Public and Private Exchanges
What are the differences?
Public Exchanges are built and run by State or Federal Governments while Private Exchanges are generally built and run by insurers or brokers. They both offer an on-line marketplace for individuals and small businesses to purchase health plans. Thanks to new healthcare reform, all of the plans, either in a public or private exchange, should contain the same essential benefits and very similar rates.
Some other common elements the two exchanges share are:
-They promote a user friendly environment where consumers or small employers and can instantly compare several different plans and rates.
-Can apply for coverage online.
-Easy payment portal.
-View and download educational material about insurance products.
-Most often will have a benefit advisor available if you need additional assitance.
How do Public and Private Exchanges Work?

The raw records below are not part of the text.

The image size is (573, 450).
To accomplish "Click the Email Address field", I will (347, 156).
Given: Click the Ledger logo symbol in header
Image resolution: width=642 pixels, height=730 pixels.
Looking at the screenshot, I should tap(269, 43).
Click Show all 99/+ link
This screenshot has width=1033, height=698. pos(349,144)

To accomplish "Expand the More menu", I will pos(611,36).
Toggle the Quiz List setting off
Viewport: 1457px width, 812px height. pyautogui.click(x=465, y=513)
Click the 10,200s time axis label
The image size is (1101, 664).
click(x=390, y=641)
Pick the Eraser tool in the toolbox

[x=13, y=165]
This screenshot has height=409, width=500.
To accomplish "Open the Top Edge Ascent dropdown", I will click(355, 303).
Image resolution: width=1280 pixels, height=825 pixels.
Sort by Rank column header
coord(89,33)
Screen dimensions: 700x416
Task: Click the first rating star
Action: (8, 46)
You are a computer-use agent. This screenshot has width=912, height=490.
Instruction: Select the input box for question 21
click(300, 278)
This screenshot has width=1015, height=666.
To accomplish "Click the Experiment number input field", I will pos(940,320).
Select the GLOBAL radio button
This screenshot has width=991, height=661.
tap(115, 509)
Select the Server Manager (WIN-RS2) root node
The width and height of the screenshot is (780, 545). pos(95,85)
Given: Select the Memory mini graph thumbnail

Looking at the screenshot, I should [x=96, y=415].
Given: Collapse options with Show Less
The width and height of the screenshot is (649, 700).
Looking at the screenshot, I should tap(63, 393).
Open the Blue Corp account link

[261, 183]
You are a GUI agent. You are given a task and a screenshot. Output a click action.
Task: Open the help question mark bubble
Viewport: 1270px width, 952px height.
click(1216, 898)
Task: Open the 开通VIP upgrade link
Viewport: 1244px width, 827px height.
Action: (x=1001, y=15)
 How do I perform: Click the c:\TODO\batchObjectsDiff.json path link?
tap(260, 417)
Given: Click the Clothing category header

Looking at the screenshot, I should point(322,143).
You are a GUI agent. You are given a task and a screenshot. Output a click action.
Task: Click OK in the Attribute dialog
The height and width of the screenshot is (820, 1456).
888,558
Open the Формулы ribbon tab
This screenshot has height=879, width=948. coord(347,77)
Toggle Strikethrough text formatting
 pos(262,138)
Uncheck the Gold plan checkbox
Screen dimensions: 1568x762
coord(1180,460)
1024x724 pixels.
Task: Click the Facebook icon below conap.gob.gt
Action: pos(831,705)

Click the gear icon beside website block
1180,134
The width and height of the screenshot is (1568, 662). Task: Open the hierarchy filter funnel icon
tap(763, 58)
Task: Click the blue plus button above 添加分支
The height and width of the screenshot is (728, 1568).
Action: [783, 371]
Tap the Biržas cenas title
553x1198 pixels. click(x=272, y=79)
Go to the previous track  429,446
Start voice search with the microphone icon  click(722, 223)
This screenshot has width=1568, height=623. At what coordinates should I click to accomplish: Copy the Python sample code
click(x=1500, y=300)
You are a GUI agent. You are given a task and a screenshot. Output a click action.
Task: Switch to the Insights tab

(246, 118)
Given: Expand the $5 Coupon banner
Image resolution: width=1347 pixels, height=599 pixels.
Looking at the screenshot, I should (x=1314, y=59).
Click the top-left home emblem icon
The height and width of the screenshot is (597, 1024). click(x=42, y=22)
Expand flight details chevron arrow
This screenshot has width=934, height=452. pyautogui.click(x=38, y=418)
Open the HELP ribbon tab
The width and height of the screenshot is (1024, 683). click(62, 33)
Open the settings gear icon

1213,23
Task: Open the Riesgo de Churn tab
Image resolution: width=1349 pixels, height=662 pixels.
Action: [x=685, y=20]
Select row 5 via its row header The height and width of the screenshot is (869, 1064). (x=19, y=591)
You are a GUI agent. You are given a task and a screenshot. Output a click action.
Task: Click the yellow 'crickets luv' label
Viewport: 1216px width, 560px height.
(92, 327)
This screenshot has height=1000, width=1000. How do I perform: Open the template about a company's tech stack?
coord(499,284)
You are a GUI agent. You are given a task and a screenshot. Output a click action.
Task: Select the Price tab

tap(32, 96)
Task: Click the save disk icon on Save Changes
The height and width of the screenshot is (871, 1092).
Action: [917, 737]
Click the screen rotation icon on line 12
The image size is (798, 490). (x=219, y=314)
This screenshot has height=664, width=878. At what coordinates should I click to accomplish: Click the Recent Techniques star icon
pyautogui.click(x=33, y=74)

Consumers register and create a profile in the public or private exchange and then review and compare multiple plans that the exchange has recommended for them, based on their profile. Plans can range from low premium catastrophic plans or high deductible health plans with a set amount of office visits, varying co-pays and prescription drug cards. The bottom line, premiums can differ by as much as 60% among the suggested plan alternatives. In a Private Exchange, some of the carriers also offer supplemental benefits to enhance your health coverage, such as a dental or vision plan. The consumer pays for their benefits selected and sets up payments through a simplified electronic payment system.